(EXTRACTED INFORMATION)

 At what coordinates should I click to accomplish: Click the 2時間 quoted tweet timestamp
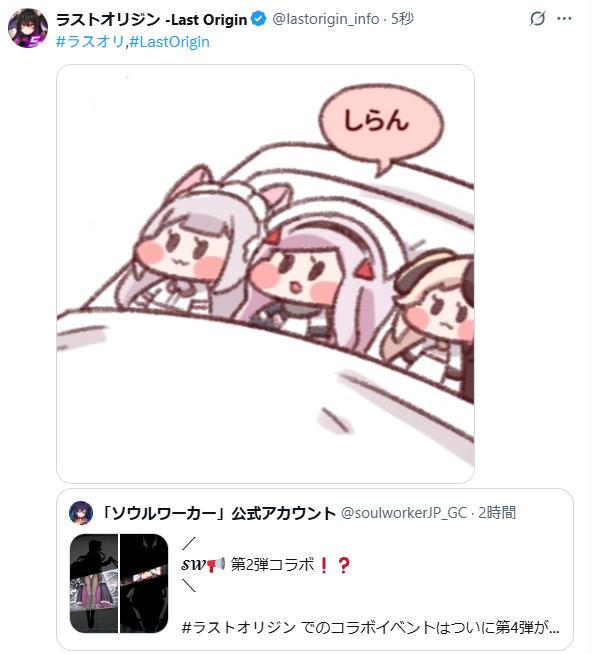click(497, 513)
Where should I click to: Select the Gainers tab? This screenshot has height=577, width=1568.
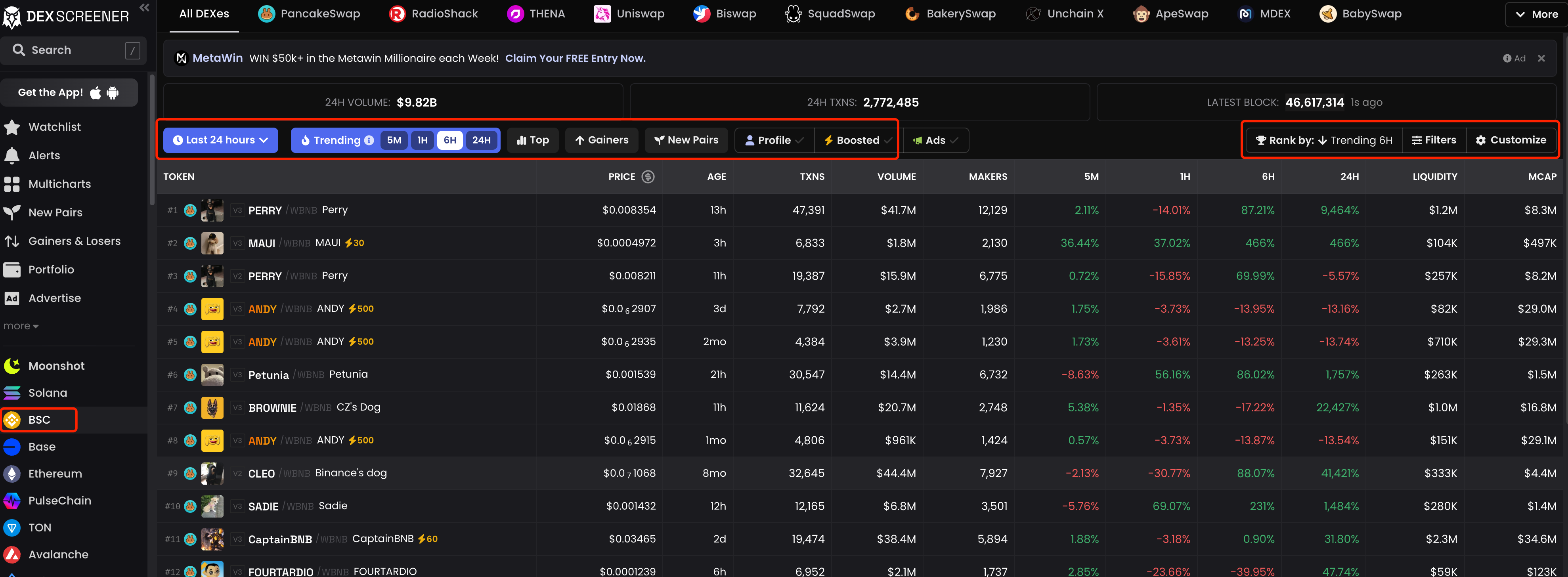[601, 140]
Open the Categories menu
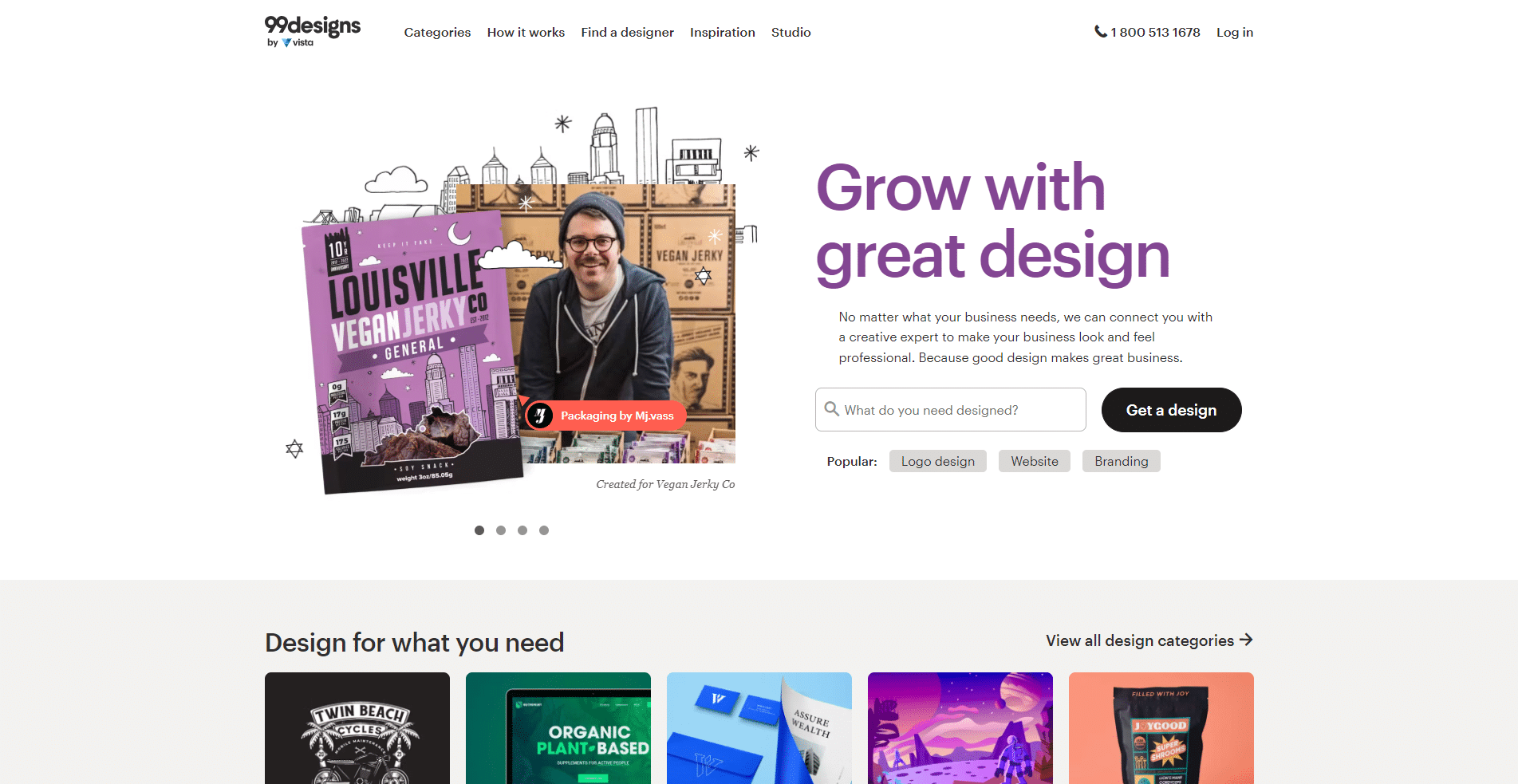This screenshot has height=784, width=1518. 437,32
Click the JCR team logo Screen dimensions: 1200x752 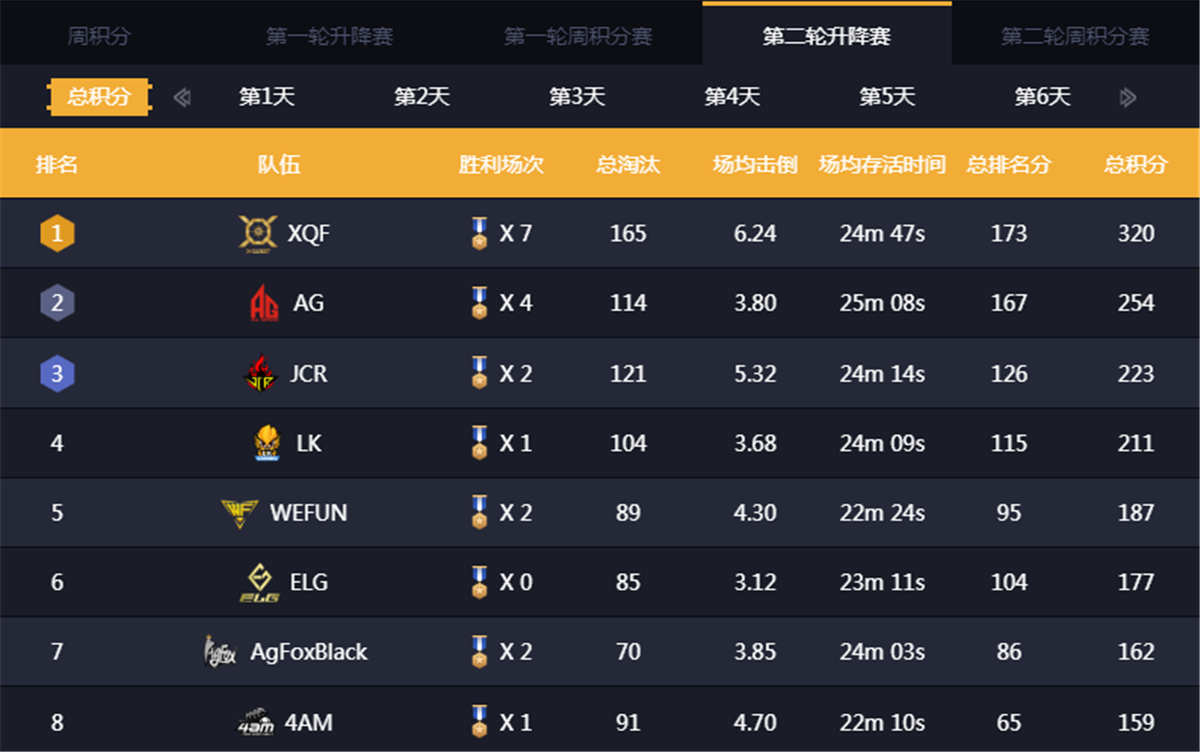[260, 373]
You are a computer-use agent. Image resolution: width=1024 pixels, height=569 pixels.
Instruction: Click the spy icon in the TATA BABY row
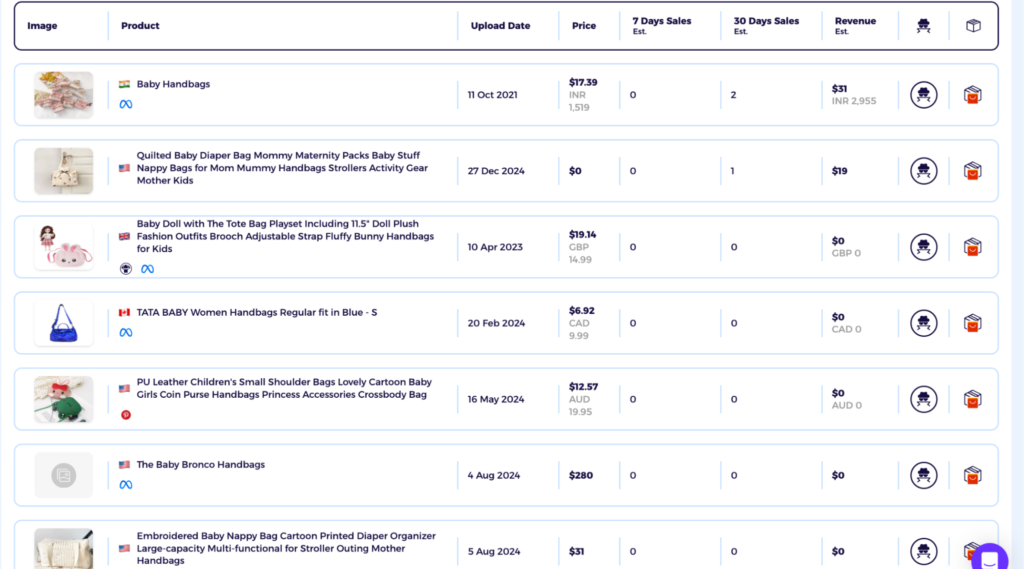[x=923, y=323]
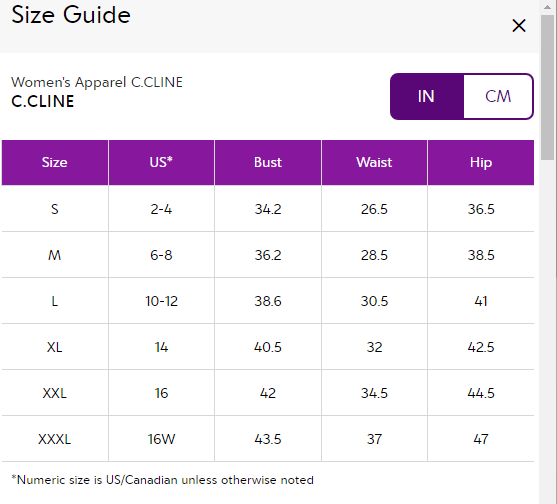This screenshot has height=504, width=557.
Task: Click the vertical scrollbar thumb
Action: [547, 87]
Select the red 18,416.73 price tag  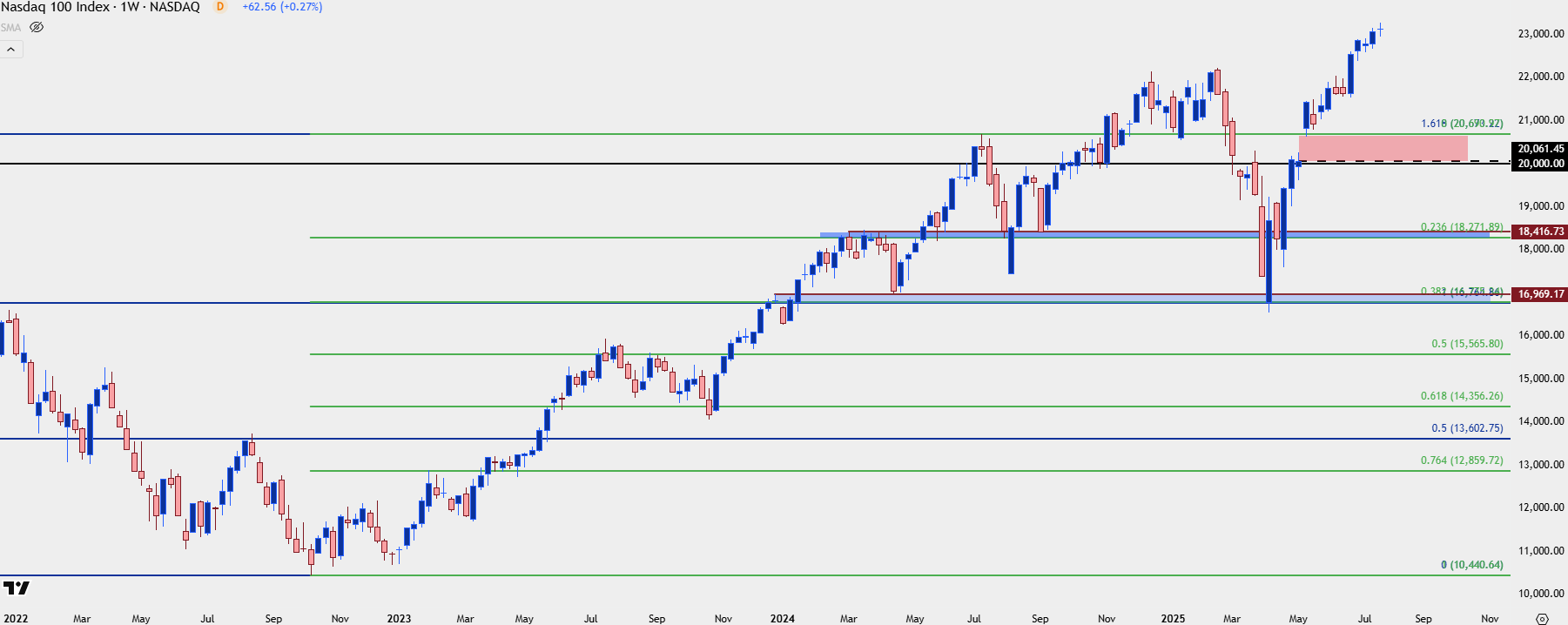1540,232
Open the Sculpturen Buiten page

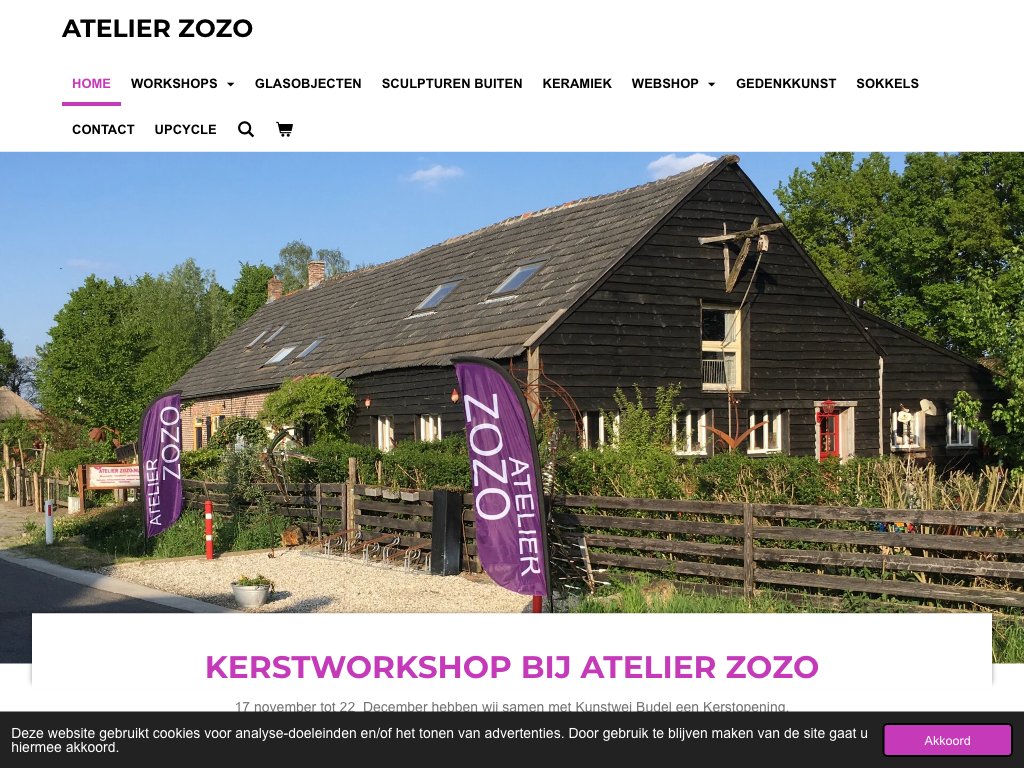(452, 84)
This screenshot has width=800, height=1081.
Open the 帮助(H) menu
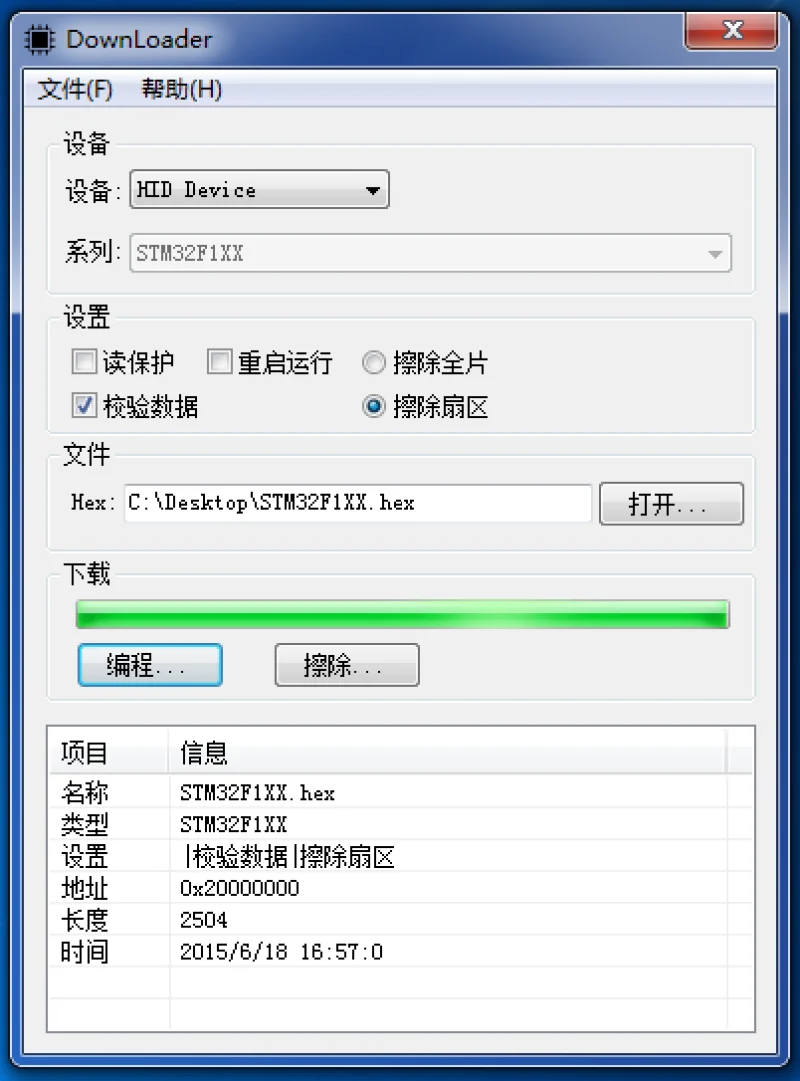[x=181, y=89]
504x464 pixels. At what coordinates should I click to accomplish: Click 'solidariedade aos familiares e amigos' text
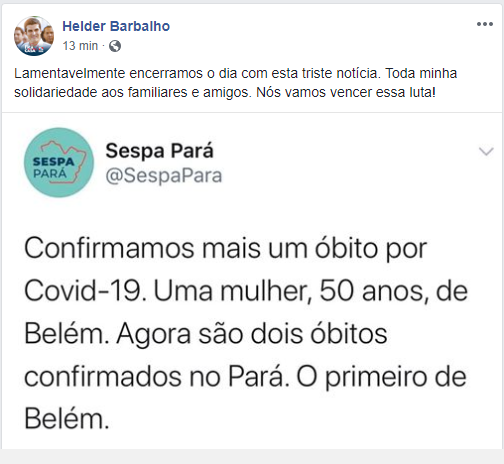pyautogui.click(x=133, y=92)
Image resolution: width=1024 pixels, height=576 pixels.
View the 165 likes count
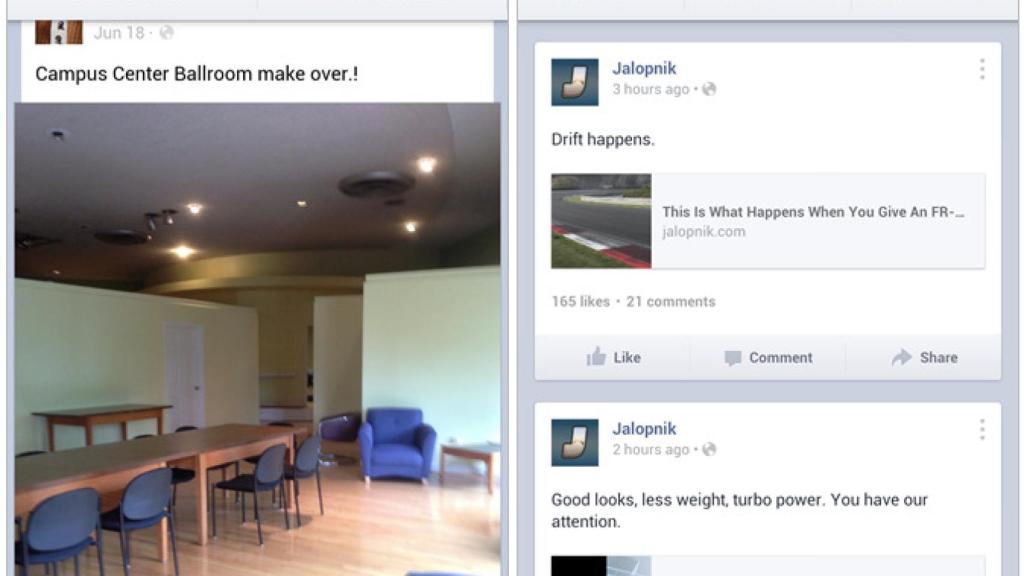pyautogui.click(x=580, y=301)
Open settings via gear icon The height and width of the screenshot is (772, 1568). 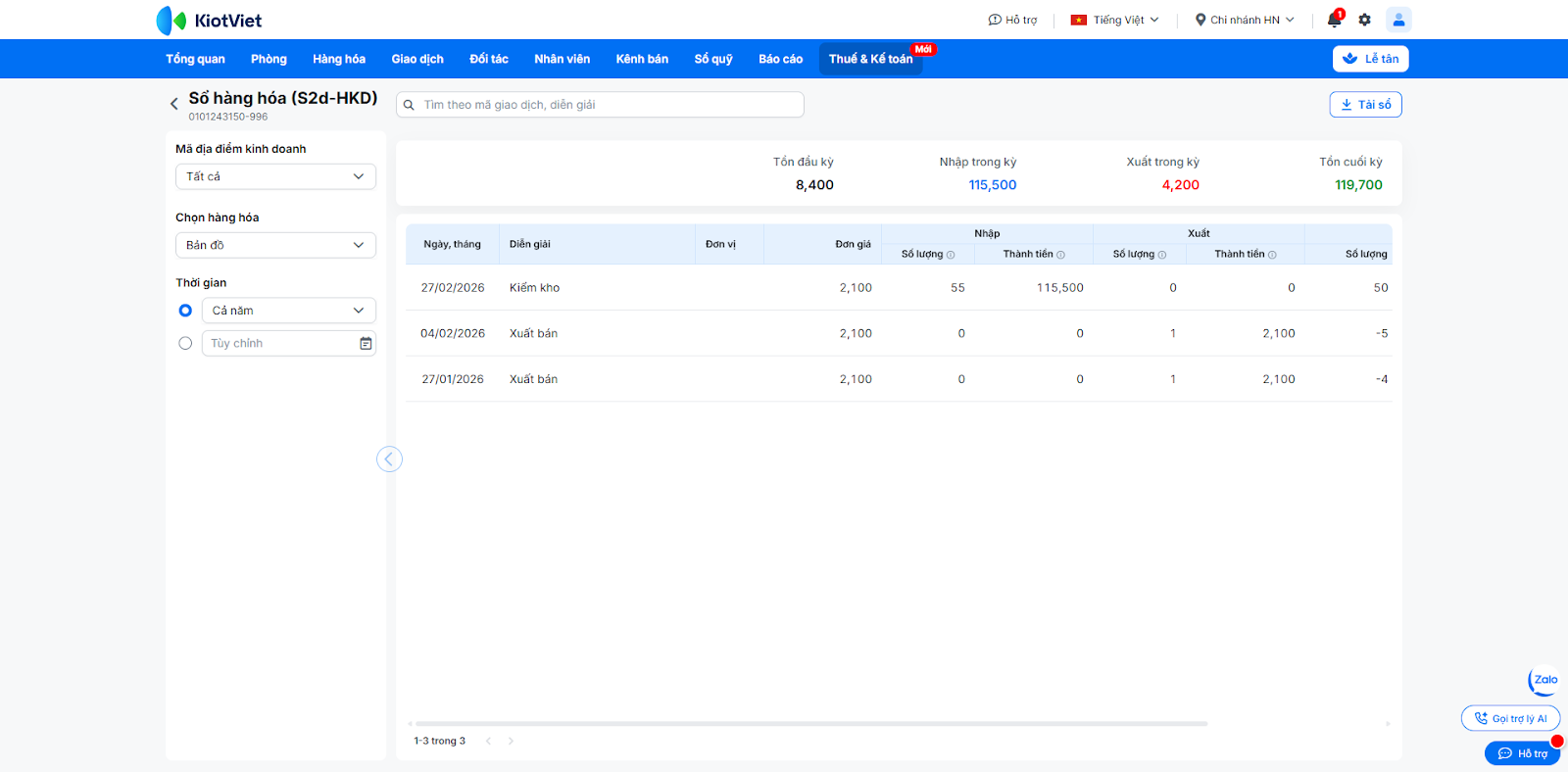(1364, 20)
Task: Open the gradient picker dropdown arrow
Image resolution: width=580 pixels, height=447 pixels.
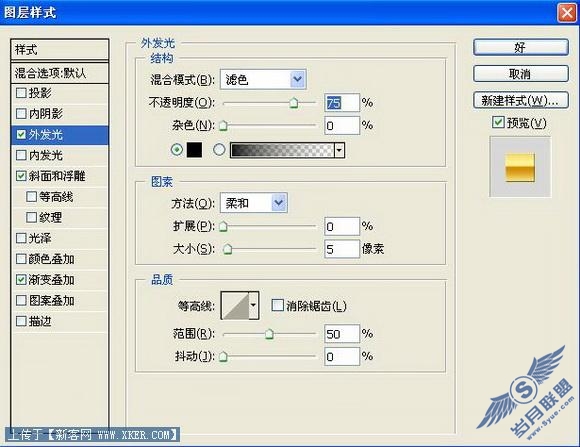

(End EXTRACTED INFORMATION)

# [PROBLEM TO SOLVE]
Check each line of the data above for the word "resolution" and copy the ones where it is found.

# [OUTPUT OF THE TASK]
You are a computer-use agent. Image resolution: width=1024 pixels, height=569 pixels.
Image resolution: width=1024 pixels, height=576 pixels.
Image resolution: width=580 pixels, height=447 pixels.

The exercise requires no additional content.